▶ _INPUT_
-*-*-

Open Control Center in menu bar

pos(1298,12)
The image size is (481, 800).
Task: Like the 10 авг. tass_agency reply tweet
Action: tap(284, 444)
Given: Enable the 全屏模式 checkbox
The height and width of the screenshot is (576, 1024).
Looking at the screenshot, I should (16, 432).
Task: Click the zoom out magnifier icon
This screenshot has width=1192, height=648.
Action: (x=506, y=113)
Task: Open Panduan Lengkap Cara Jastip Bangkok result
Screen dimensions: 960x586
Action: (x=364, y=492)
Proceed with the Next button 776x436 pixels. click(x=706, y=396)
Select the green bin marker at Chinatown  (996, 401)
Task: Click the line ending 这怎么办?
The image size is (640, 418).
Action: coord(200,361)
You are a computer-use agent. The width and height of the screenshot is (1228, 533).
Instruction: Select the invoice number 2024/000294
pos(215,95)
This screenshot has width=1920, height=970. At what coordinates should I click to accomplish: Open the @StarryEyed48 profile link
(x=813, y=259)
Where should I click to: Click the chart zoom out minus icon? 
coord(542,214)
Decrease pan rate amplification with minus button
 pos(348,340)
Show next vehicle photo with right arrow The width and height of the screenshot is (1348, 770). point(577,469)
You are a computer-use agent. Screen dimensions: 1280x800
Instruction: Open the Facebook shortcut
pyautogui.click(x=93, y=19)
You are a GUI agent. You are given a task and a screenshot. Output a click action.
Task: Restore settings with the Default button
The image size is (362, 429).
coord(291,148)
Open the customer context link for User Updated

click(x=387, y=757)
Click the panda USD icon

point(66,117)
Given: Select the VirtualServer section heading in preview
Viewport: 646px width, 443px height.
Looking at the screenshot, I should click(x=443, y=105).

-*-*-

▶ _TASK DESCRIPTION_
Set down, word for word, the records above from the line with "Show next vehicle" up to and including the line with "point(66,117)".

▶ _TASK RESPONSE_
Show next vehicle photo with right arrow The width and height of the screenshot is (1348, 770). point(577,469)
You are a computer-use agent. Screen dimensions: 1280x800
Instruction: Open the Facebook shortcut
pyautogui.click(x=93, y=19)
You are a GUI agent. You are given a task and a screenshot. Output a click action.
Task: Restore settings with the Default button
The image size is (362, 429).
coord(291,148)
Open the customer context link for User Updated

click(x=387, y=757)
Click the panda USD icon

point(66,117)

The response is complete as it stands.